FIELD TESTING OF DRAINMOD-N

This study was conducted to evaluate the performance of DRAINMOD-N, a nitrogen fate and transport model for artificially drained soils, based on a comparison between predicted and observed hydrologic and nitrogen variables for an experimental site in eastern North Carolina. The site consisted of six plots drained by subsurface drain tubes 1.25 m deep and 23 m apart. Each plot was instrumented to measure water table depth, subsurface drainage, surface runoff and subirrigation rates. There were two replications of three water management treatments: conventional drainage, controlled drainage and subirrigation. Crops were winter wheat followed by soybean. Results showed the model did a good job in describing the hydrology of the site. On average the predicted daily water table depths were within 0.13 m of observed during the 14-month study period. Differences between predicted and observed cumulative subsurface drainage and surface runoff volumes were less than 0.10 and 0.09 m, respectively, for all treatments. Predictions for the movement and fate of nitrogen were also in good agreement with measured results. Simulated nitratenitrogen (NO3-N) losses in subsurface drainage water were within 1.5 kg/ha of the observed values for the 14-month period. Differences between simulated and observed total NO3-N losses (subsurface drainage plus surface runoff) were within 3.0 kg/ha. Results of this study indicated DRAINMOD-N could be used to simulate nitrogen losses in poorly drained soils with artificial drainage. The model, however, needs to be tested for longer periods of time and under different climatic conditions and soil types, before it can be recommended for general use.

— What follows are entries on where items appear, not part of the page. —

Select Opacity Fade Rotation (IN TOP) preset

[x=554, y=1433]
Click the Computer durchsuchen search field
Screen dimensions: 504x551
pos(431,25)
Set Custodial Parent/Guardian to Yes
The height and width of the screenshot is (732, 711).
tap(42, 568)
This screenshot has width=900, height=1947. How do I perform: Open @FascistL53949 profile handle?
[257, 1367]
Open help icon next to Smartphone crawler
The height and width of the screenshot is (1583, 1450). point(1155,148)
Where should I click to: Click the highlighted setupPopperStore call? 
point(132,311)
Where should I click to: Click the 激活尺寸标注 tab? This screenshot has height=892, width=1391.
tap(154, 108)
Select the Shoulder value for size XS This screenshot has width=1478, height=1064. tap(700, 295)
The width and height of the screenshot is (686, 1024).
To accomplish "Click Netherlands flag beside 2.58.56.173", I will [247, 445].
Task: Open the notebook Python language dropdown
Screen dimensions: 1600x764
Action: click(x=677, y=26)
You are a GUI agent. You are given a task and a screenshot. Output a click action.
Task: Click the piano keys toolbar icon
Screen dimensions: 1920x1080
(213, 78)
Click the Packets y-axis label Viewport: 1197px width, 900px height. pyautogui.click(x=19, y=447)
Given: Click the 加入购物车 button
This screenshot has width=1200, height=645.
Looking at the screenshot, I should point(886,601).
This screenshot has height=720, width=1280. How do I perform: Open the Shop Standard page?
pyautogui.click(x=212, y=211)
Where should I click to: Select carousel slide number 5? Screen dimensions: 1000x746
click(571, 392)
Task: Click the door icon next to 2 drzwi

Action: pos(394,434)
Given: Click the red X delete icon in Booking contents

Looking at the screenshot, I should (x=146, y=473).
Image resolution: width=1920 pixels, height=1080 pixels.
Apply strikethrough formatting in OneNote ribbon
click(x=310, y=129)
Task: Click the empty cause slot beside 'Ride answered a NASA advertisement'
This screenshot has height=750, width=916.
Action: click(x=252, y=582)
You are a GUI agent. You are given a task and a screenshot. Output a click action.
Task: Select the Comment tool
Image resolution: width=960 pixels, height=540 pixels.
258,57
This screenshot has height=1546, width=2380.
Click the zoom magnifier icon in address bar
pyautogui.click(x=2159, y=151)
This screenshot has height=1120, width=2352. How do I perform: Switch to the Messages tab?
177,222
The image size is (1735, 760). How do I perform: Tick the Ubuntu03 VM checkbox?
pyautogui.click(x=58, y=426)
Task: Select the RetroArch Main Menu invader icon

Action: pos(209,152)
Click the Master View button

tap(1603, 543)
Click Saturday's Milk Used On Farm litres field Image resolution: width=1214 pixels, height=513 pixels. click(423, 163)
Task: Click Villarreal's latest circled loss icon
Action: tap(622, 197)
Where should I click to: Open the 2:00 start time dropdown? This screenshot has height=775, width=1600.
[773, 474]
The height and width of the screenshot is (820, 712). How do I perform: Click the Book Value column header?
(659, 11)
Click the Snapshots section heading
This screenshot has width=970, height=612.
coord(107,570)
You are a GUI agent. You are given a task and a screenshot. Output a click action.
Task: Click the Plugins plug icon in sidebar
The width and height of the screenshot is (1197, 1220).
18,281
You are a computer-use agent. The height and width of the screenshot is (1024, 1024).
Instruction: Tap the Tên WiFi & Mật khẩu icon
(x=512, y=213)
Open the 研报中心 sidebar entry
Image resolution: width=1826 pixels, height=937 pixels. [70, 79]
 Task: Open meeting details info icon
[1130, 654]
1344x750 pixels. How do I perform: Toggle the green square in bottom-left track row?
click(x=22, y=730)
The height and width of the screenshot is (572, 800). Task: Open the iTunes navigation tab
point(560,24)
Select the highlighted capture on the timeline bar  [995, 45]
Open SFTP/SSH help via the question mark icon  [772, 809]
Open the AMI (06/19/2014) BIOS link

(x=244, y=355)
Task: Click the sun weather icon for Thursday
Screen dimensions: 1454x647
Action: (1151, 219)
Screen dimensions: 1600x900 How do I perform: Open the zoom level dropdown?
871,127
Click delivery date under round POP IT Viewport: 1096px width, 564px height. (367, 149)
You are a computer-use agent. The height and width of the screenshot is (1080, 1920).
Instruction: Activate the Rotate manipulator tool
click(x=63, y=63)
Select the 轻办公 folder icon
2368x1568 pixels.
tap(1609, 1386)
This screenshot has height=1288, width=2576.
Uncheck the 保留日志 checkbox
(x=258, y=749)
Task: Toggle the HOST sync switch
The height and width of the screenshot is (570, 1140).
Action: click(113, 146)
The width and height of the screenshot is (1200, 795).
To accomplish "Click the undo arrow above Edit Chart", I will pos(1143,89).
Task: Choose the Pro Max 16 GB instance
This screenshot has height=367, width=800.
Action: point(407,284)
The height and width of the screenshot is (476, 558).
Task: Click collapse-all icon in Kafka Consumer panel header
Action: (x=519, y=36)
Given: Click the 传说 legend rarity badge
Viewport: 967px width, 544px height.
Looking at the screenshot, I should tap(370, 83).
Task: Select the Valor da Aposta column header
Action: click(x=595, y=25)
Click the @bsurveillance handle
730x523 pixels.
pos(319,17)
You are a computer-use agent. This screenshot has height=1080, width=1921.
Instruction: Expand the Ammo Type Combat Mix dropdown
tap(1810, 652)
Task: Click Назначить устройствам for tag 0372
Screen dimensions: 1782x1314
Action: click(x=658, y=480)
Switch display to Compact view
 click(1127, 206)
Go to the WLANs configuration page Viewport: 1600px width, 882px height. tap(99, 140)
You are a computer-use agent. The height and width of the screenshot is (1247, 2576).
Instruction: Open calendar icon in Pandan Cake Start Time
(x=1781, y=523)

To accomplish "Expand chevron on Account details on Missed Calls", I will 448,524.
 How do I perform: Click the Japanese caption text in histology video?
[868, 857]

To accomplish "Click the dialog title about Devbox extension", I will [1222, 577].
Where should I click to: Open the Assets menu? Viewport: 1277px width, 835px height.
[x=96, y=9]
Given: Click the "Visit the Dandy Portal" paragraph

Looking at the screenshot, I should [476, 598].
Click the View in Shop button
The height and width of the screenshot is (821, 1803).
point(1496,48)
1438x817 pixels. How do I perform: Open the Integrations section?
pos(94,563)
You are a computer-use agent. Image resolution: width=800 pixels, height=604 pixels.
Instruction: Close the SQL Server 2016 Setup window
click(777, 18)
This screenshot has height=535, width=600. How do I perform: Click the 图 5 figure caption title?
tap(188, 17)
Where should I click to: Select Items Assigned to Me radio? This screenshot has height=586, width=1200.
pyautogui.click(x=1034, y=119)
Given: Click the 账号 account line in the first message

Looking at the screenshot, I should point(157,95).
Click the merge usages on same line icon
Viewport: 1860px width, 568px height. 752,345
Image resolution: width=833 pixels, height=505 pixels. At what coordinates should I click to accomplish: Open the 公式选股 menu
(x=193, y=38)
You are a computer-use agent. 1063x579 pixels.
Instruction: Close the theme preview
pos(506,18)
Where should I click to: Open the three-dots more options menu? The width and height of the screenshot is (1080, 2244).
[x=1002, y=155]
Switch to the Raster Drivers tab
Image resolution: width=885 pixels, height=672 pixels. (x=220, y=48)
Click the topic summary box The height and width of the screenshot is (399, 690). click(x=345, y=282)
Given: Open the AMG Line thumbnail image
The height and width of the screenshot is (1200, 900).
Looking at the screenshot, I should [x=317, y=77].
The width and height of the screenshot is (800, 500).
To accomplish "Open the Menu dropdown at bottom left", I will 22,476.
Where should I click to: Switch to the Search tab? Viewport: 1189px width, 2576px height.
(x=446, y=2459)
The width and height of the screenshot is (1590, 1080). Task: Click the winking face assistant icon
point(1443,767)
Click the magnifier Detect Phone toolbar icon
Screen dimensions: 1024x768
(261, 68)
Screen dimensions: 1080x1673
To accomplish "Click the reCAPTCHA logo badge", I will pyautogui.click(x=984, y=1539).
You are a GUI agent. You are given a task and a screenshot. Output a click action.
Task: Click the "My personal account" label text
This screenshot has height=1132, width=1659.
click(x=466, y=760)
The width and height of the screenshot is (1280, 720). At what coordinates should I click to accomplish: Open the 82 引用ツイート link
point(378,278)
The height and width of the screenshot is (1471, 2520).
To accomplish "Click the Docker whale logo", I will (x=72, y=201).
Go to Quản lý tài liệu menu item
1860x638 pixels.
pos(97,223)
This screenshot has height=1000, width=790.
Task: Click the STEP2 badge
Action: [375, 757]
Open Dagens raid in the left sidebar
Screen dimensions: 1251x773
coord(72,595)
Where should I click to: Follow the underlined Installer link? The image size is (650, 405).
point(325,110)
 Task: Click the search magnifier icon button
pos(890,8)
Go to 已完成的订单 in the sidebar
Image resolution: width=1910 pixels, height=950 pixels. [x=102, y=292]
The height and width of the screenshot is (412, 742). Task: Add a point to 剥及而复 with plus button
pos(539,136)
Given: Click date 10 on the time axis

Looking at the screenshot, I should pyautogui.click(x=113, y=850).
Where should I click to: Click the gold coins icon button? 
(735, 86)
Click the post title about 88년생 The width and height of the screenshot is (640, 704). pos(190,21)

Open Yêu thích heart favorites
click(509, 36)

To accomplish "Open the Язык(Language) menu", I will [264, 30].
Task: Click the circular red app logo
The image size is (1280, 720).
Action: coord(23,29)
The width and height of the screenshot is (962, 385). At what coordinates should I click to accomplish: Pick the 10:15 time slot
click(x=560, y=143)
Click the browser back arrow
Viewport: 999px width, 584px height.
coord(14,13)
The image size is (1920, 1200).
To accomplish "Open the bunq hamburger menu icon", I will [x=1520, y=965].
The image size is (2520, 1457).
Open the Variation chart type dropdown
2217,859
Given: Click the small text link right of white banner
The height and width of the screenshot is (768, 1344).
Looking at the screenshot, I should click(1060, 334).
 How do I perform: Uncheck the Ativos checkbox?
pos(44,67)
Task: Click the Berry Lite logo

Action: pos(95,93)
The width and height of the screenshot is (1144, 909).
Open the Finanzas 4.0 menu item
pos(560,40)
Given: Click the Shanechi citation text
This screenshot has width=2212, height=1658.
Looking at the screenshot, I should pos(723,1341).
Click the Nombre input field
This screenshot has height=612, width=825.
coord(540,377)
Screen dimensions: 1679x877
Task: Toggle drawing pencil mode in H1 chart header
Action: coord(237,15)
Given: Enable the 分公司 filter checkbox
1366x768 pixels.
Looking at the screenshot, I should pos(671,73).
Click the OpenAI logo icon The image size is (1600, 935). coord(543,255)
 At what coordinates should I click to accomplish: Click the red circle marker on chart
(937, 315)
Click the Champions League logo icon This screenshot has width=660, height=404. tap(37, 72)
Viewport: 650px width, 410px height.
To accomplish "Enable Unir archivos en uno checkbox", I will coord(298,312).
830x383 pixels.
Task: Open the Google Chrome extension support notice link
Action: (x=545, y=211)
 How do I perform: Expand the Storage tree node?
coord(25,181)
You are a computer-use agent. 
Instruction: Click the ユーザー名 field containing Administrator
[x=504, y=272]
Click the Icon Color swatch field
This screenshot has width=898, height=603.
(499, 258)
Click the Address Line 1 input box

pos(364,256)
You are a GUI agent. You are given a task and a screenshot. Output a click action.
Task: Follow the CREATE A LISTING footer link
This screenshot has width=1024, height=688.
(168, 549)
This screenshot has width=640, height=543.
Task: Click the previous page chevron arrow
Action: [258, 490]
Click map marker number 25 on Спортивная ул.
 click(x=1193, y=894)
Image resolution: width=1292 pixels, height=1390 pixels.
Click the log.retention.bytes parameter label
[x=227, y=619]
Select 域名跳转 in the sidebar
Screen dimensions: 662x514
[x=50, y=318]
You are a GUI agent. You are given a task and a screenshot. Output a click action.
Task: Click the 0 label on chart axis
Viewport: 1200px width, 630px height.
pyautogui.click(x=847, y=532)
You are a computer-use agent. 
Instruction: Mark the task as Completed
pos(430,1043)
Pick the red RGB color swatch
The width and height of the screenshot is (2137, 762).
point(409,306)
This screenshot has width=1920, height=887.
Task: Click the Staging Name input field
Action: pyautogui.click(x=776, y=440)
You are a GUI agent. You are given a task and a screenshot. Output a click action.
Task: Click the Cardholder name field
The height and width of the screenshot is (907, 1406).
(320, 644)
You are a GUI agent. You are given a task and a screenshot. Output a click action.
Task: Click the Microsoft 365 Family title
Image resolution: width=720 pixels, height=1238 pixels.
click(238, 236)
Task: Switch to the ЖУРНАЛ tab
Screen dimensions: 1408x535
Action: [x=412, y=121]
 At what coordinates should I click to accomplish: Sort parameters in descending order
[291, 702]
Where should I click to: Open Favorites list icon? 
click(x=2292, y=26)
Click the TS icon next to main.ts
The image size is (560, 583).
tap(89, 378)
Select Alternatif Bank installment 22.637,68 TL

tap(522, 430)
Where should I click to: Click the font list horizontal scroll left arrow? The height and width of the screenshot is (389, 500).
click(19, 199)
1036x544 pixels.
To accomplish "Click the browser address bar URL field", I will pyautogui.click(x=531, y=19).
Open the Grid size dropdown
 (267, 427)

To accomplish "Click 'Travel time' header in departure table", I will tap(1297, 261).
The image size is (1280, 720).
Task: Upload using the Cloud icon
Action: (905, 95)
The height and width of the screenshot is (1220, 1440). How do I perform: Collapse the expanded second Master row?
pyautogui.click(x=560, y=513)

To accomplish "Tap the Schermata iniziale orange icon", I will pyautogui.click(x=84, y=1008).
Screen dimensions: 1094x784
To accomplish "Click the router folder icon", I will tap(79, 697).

WATGIS: A GIS-Based Lumped Parameter Water Quality Model

A Geographic Information System (GIS)-based, lumped parameter water quality model was developed to estimate the spatial and temporal nitrogen-loading patterns for lower coastal plain watersheds in eastern North Carolina. The model uses a spatially distributed delivery ratio (DR) parameter to account for nitrogen retention or loss along a drainage network. Delivery ratios are calculated from time of travel and an exponential decay model for in-stream dynamics. Travel times from any point in the drainage network to the watershed outlet are obtained from simulations using a combined physically based field hydrology and drainage canal routing model (DRAINMOD-DUFLOW). Nitrogen load from contributing areas in the watershed delivered to the main watershed outlet is obtained as the product of field export with the corresponding delivery ratio. The total watershed load at the outlet is the combined loading of the individual fields. Nitrogen exports from source areas are measured. The lumped water quality model is integrated within a GIS framework with menu interface, display options, and statistical procedures. Within this framework, the model can be used as a screening tool to analyze the effects of different land and water management practices on downstream water quality. A description of the model is presented along with the results from the evaluation of the model to characterize the seasonal and annual export of nitrogen from a drained forested watershed near Plymouth, North Carolina. Results of the study showed that the lumped parameter model can reasonably predict the loads at the outlet of the watershed. Predicted loads for 1997 were highly correlated with the observed loads (correlation coefficients of 0.99, 0.90, and 0.96 for nitrate-nitrogen, TKN, and total nitrogen respectively). Sensitivity and uncertainty analyses indicated that predicted outlet loads were sensitive to field flow predictions and export concentrations. Overall, the results indicate that the lumped parameter model can be an effective tool for describing the monthly nitrogen loads from a poorly drained coastal plain watershed.